Of all the things for which Americans could be grateful – rights and freedoms which exist nowhere else in the world, our historically unprecedented material prosperity, even the simple personal pleasures of family and friends – pro-abortionists like Natale and The Nation could find nothing to “celebrate” but their “experiences” of having terminated inconvenient pregnancies. Even more tragically warped, they demand that society cheer the fact that they have made an idol of sexual liberation and sacrificed their own unborn to it.

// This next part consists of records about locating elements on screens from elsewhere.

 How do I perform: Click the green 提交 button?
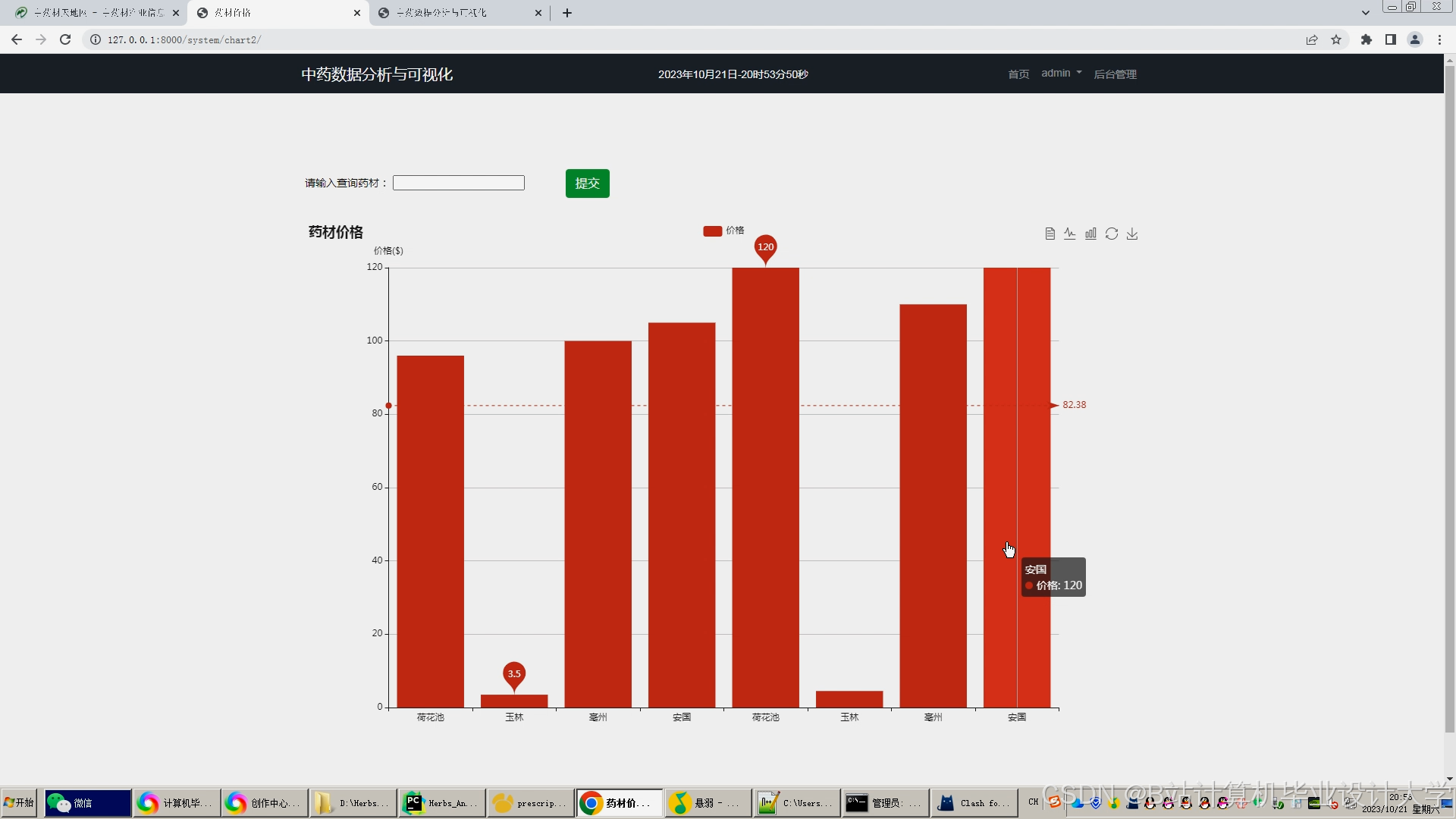[587, 184]
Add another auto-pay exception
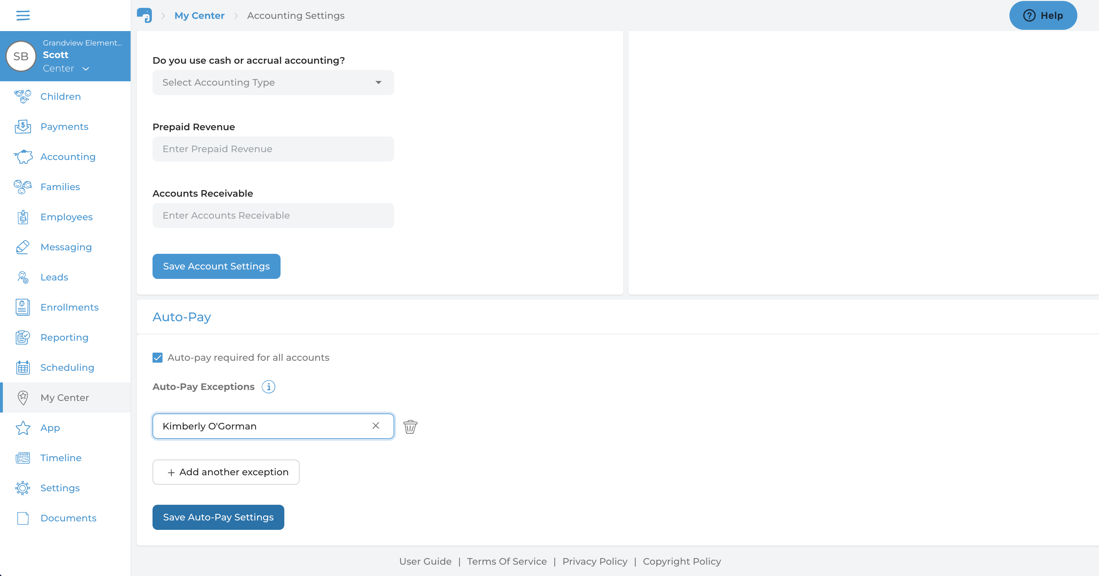The image size is (1099, 576). pos(225,471)
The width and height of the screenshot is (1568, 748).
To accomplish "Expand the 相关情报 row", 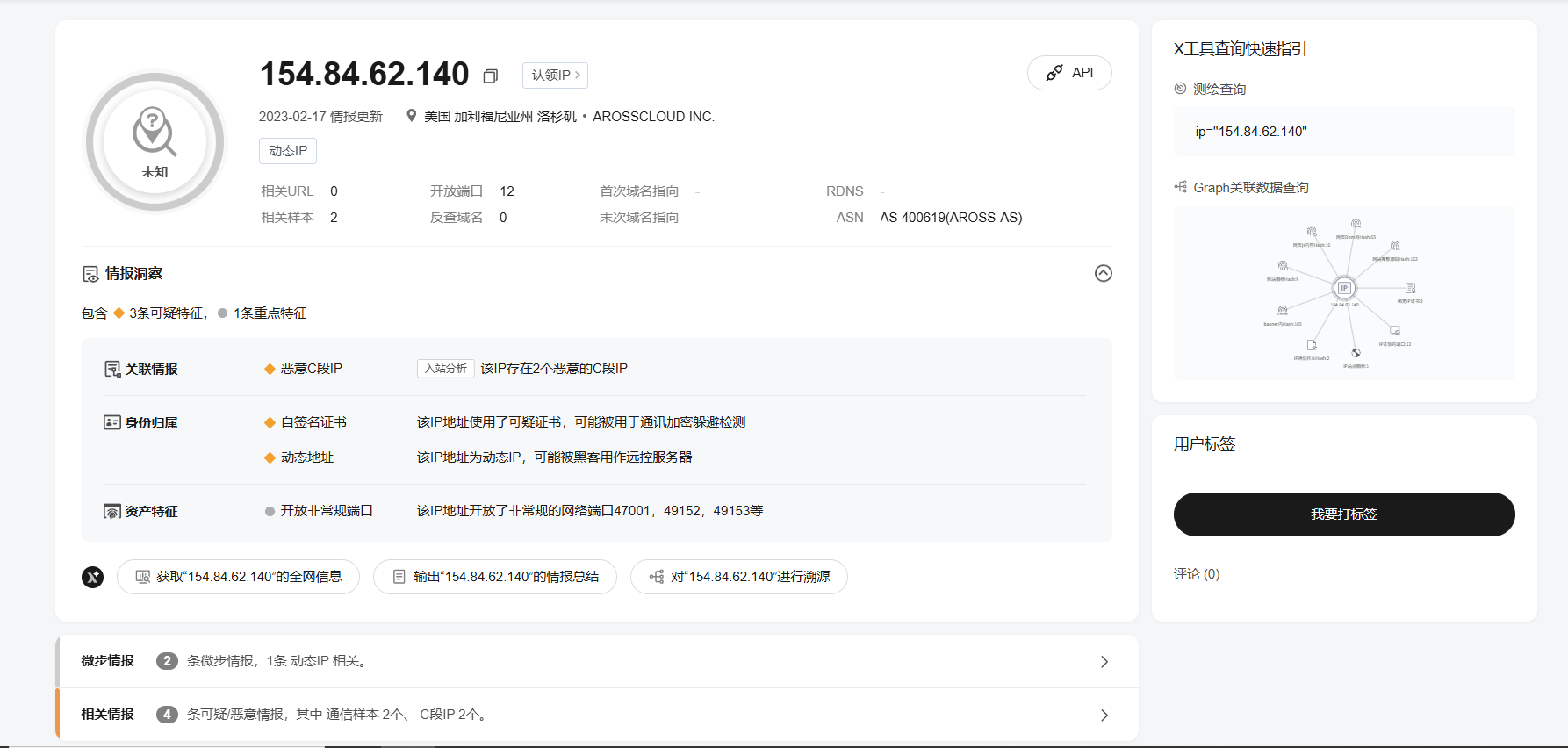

Pro-lifers don’t want to send anyone to jail or tar-and-feather them over abortion. We don’t want to shame young women into living with corrosive guilt. We don’t want single mothers or struggling young couples to be overwhelmed by the responsibility of unplanned children. We want to create a culture of life in which the least among us are protected, and in which abortion is not viewed as a casual, go-to solution. We want to reclaim a culture which recognizes the reality that sex was biologically designed for procreation, and therefore any time you decide to engage in it for recreation, you risk creating a baby (that decision is where one should exercise one’s “choice”). We want to reclaim a culture which prioritizes intact, fruitful families. The day that comes to pass, we can all truly celebrate together.